#### The input ####

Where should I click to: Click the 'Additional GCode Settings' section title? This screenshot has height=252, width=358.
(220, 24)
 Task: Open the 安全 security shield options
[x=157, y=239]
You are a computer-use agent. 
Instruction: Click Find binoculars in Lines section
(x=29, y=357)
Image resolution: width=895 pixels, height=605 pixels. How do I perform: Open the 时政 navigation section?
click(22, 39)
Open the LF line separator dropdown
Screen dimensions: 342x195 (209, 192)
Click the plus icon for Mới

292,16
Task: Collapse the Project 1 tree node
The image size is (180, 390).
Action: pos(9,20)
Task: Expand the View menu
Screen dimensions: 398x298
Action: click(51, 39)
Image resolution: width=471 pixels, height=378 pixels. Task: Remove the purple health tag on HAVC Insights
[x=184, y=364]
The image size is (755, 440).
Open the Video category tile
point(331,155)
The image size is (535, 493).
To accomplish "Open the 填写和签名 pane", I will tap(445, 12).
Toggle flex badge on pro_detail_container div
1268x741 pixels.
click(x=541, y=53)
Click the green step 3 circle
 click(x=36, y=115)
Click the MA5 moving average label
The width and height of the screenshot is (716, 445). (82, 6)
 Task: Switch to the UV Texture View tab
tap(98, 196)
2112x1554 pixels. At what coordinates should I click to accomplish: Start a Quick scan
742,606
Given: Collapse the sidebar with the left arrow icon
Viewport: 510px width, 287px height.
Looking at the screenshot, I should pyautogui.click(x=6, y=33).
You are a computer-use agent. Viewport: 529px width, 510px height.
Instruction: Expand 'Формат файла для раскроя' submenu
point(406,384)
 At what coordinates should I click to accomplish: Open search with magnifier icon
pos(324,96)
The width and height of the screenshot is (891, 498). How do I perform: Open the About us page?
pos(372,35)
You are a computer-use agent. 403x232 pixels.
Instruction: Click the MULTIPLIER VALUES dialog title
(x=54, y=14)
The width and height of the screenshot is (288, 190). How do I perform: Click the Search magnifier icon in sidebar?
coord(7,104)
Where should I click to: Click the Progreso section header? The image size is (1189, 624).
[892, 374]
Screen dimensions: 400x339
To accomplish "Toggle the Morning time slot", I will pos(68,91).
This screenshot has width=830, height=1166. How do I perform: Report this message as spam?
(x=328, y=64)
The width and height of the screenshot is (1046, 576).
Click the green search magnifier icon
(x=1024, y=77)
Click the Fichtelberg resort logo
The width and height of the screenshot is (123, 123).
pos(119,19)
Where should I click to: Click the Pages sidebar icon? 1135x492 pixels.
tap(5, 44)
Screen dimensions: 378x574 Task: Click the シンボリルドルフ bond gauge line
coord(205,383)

####

▶ _Task_: What lines of the material above hold the string "Collapse"? Please copy them.

▶ _Exercise response_:
Task: Collapse the Project 1 tree node
Given: Collapse the sidebar with the left arrow icon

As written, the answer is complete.